36 Sikh (now 4 Sikh) was raised on 23 March 1887, and within 10 years, created history in the battle of Saragarhi by an epic ‘last man last round’ stand on the Samana Ridge in North West Frontier Province on 12 September 1897. In its history of 133 years, the unit has taken part in every war fought by the Army. It was stationed in Beijing in September 1914 to guard the British Embassy and took part in the siege of Tsingtao (now Qingdao in China) in November 1914. From 1916 to 1918, it fought in Mesopotamia, Iraq and Iran. During the Second World War, it fought in Sudan, Ethiopia, Egypt, Libya and Italy. In 1962, it fought a heroic action at Walong.

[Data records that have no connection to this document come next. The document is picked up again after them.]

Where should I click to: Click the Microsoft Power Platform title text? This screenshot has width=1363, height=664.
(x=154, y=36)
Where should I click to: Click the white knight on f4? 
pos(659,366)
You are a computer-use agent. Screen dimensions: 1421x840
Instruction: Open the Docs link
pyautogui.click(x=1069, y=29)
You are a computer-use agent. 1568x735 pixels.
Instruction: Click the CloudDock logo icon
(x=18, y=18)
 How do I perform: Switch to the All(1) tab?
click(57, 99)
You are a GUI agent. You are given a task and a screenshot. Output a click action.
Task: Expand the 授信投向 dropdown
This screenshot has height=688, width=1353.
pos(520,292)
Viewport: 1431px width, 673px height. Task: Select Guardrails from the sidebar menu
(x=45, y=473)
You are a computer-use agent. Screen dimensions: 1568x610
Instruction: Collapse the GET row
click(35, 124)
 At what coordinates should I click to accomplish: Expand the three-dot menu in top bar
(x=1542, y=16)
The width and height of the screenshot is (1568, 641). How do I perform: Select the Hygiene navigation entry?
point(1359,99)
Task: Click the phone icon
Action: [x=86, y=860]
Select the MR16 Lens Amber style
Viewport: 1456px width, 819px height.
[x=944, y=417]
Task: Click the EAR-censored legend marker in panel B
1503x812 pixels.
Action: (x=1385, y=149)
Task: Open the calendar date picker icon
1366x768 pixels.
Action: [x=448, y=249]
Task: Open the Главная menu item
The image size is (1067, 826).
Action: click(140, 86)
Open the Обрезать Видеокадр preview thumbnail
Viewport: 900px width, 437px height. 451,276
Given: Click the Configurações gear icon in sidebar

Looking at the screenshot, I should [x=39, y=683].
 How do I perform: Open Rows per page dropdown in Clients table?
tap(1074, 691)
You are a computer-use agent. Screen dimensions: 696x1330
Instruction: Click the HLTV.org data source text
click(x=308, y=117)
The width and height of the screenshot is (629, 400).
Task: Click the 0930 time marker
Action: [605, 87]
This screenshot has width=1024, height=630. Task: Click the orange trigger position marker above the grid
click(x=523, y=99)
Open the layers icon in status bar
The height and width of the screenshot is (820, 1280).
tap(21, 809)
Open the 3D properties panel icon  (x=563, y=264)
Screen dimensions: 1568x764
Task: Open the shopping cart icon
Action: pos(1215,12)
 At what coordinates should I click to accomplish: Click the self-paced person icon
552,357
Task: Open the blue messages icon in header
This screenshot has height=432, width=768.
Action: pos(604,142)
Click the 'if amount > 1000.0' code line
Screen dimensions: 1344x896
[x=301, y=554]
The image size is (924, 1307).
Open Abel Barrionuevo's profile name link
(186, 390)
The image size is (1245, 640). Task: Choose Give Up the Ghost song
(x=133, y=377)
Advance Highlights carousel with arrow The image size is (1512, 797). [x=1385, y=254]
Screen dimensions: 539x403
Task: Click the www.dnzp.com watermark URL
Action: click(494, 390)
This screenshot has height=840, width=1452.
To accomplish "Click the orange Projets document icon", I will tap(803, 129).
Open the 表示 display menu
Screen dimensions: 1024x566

On 10 September 1965, the unit under the command Lt Col Anant Singh captured Barki, held by a company of 17 Punjab of Pakistan after a fierce battle. The intensity of the battle can be imagined by the fact that in close combat lasting about 70 minutes, the unit suffered 39 soldiers killed in action and 121 wounded, including two officers. The enemy was left with 15 soldiers killed in action, including the company commander Major Aziz Bhatti and 74 wounded. He was the only one to be awarded Pakistan’s highest decoration — Nishan-e-Haider — in the 1965 war. 4 Sikh was awarded the Battle Honour — Barki — and also awarded a Maha Vir Chakra, three Vir Chakras, three Sena Medals and three Chief of the Army Staff Commendation Card.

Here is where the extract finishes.